Raw data
● ● ● ● ●

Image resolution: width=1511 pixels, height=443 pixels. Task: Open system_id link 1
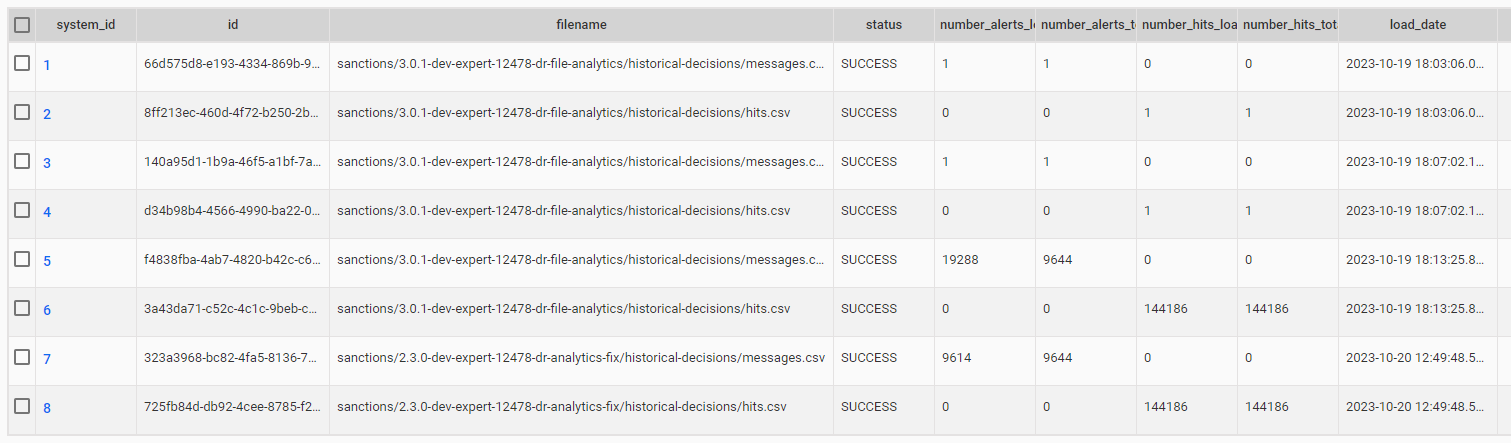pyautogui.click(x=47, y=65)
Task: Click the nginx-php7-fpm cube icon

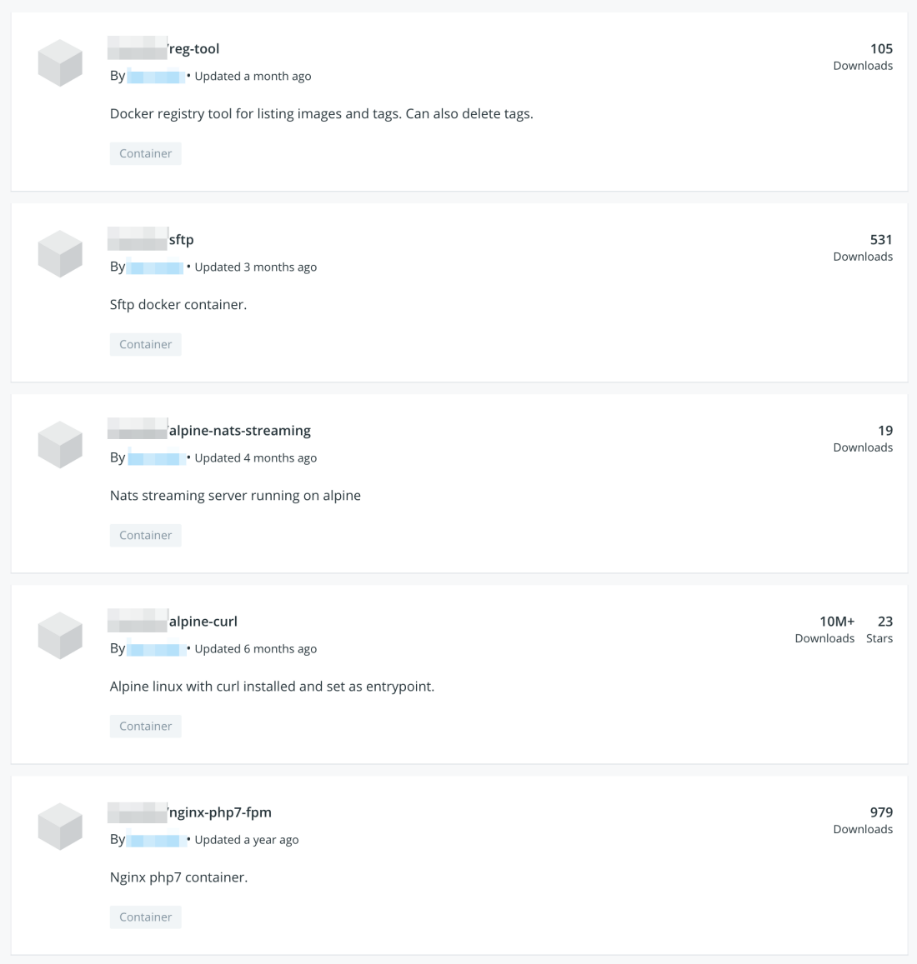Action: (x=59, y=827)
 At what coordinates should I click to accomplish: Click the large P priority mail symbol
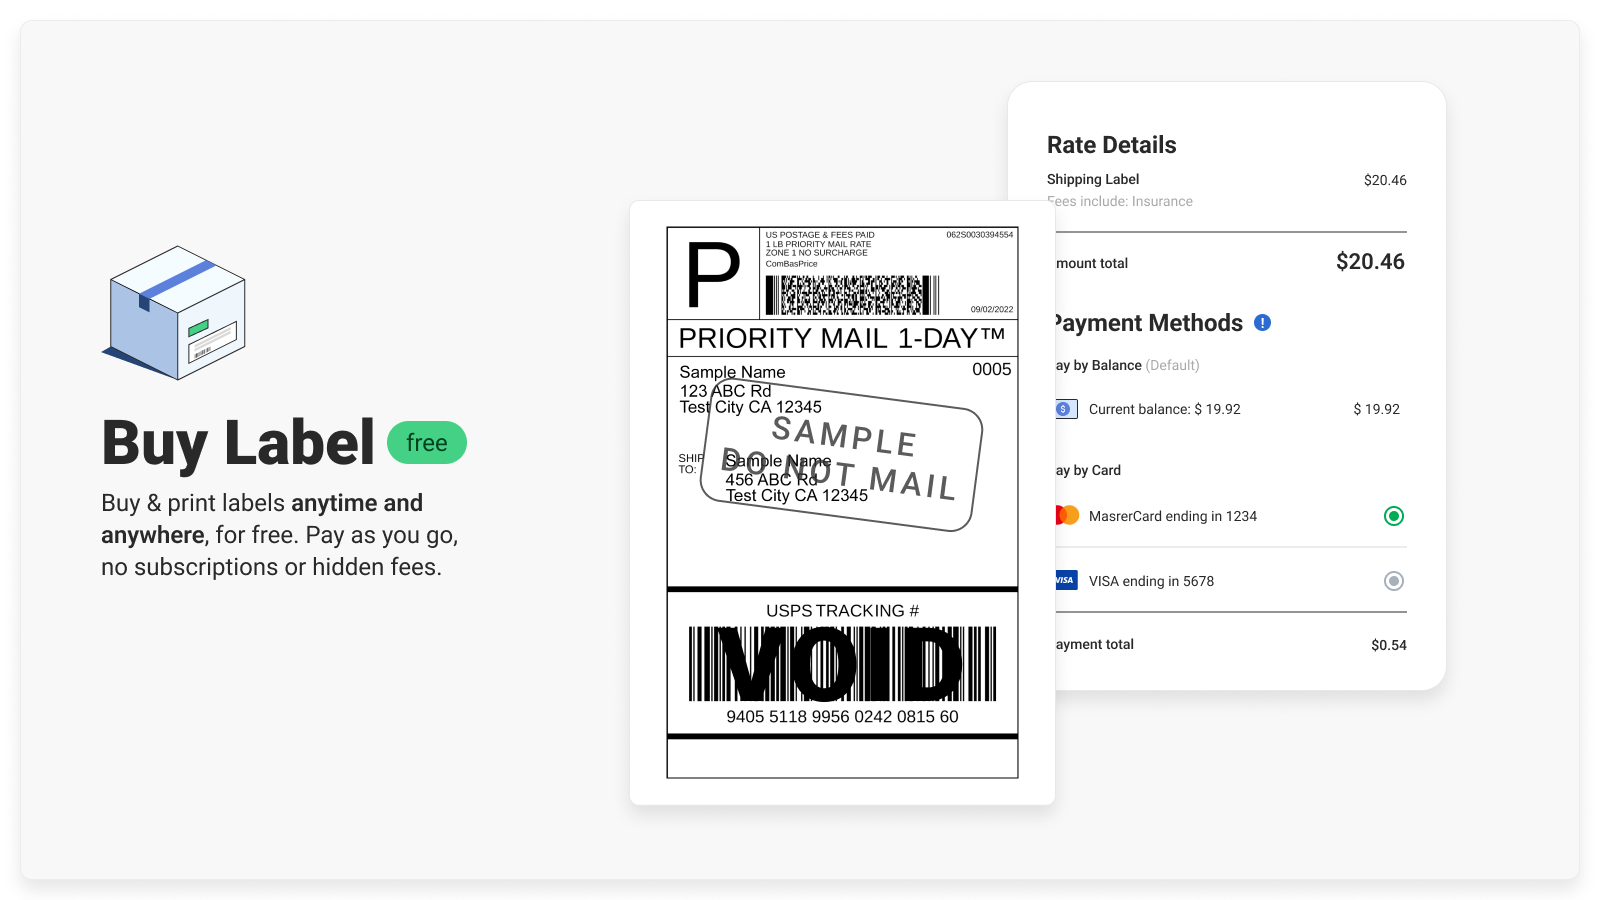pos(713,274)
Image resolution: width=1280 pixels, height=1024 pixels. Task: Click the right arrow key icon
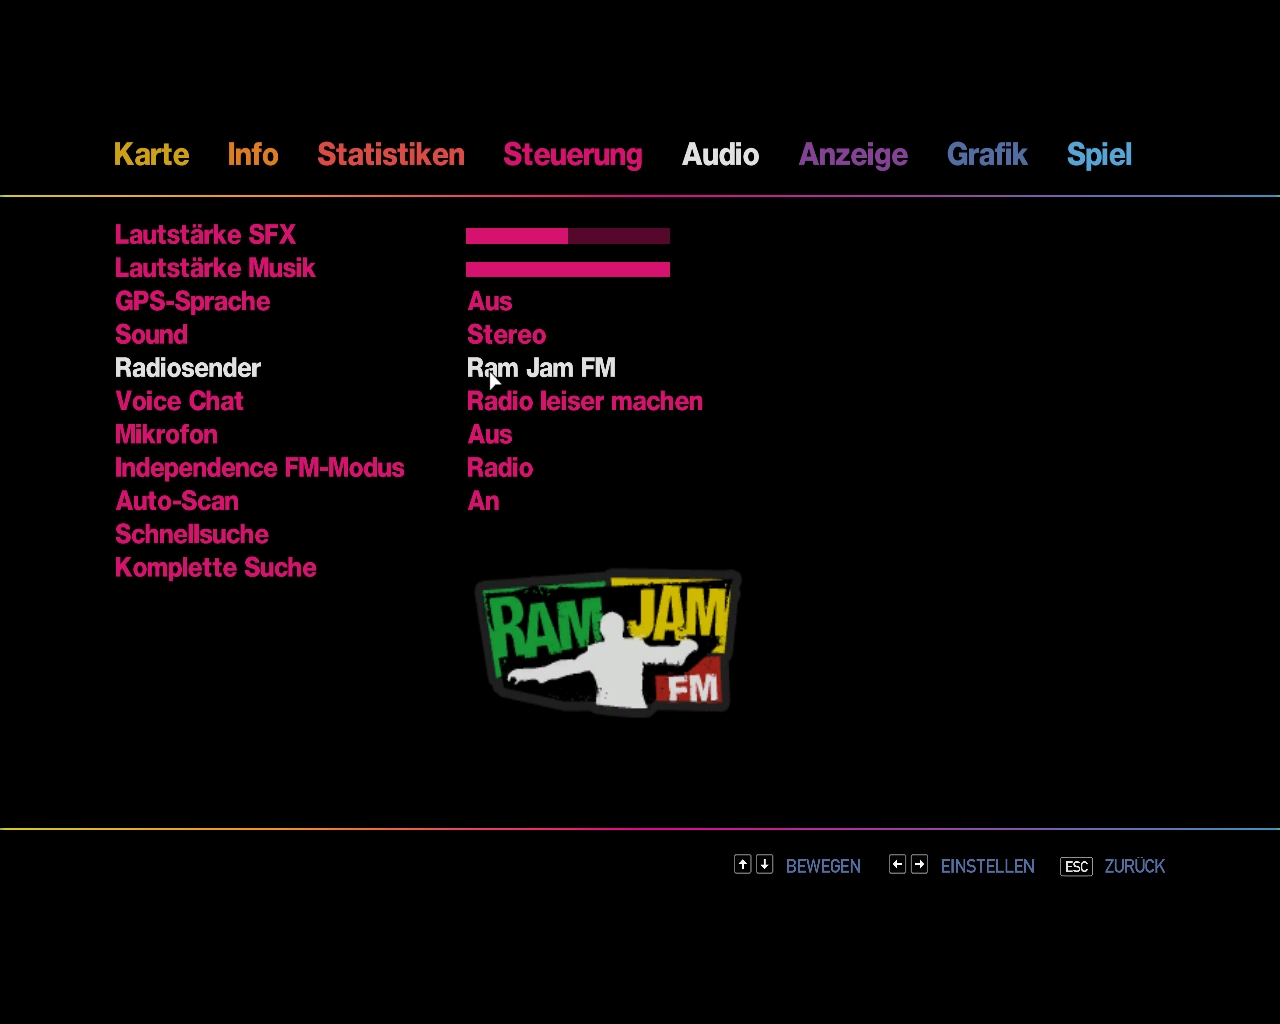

● ● ● ● ●

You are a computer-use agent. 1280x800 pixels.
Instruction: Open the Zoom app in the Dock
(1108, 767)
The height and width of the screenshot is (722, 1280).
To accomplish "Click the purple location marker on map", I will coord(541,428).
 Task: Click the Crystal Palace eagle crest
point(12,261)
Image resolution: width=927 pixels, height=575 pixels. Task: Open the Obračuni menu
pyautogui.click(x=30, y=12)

● ● ● ● ●

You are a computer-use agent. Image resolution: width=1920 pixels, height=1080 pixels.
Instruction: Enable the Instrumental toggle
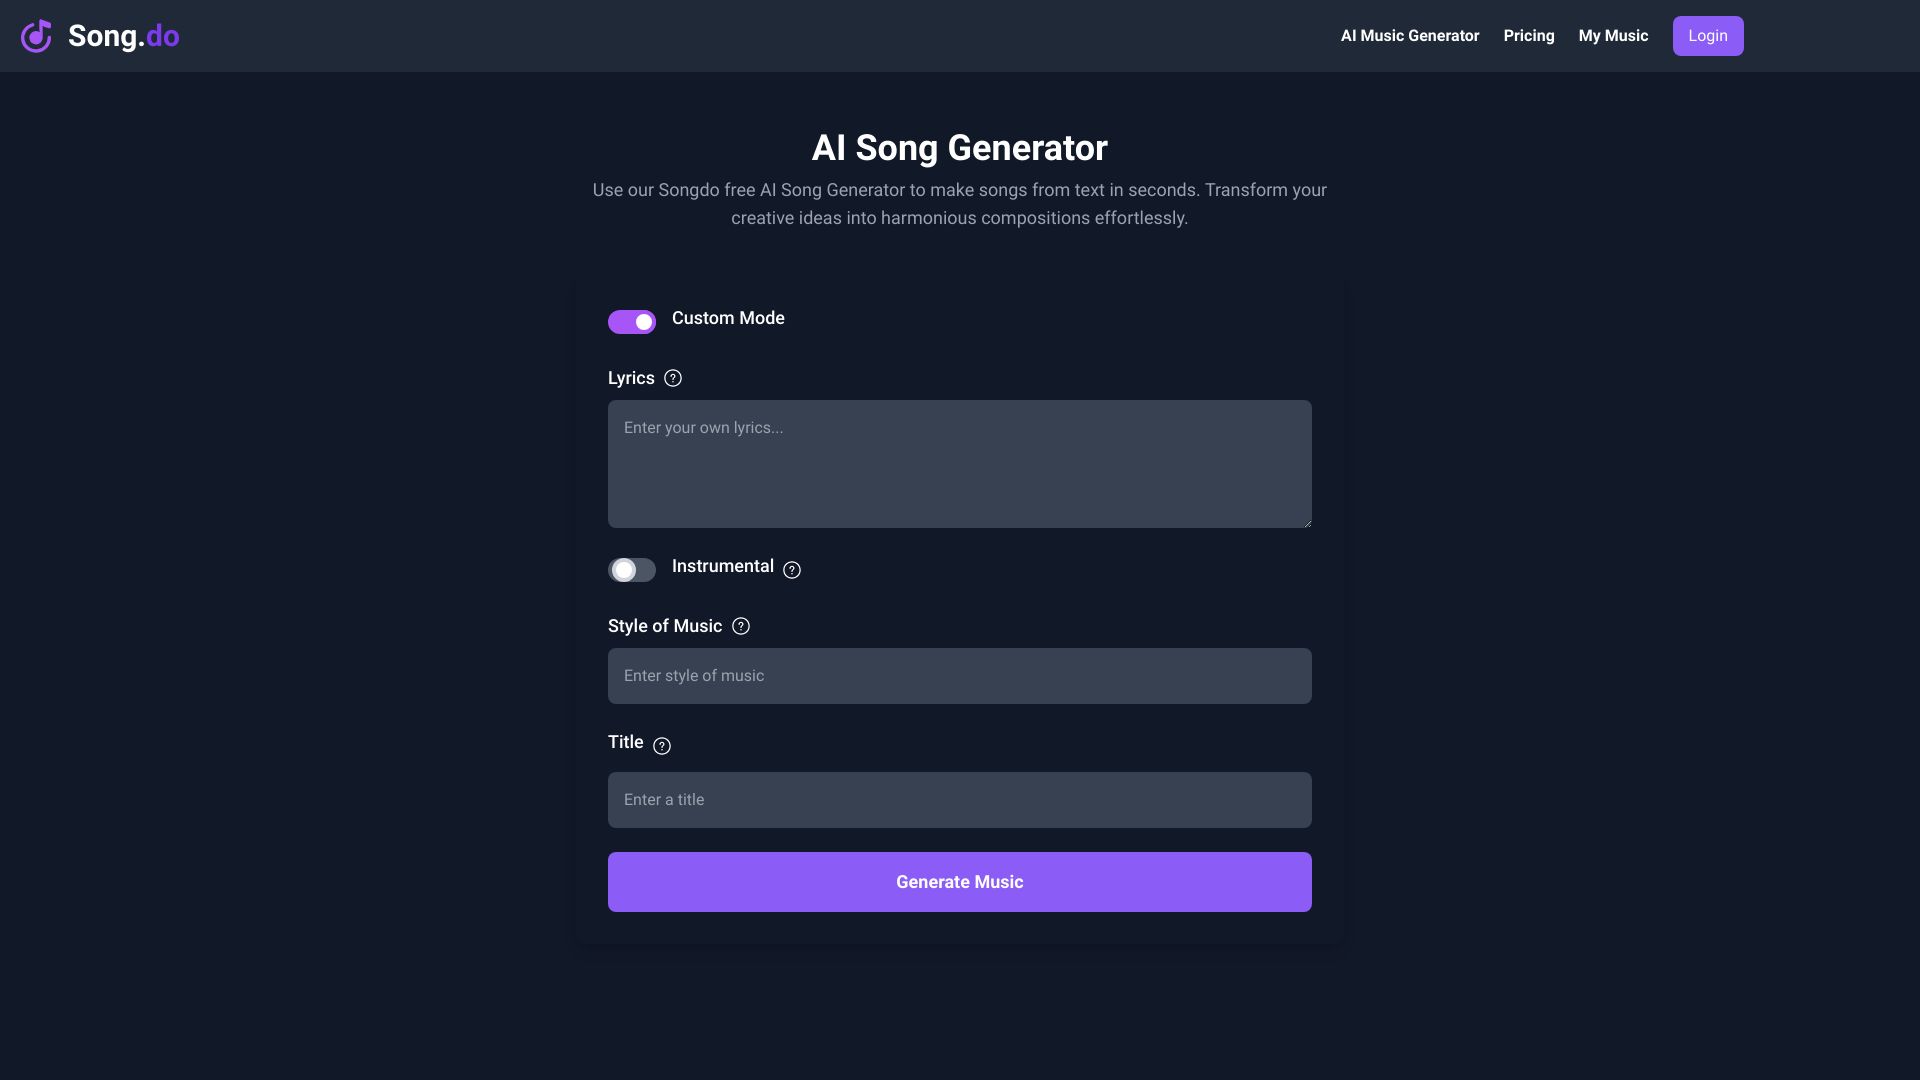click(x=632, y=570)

● ● ● ● ●

What you have to do
Pull each line containing the word "agent" out of the data above.

Result of this task
You are a computer-use agent. 1280x800 pixels.
You are a computer-use agent. Image resolution: width=1920 pixels, height=1080 pixels.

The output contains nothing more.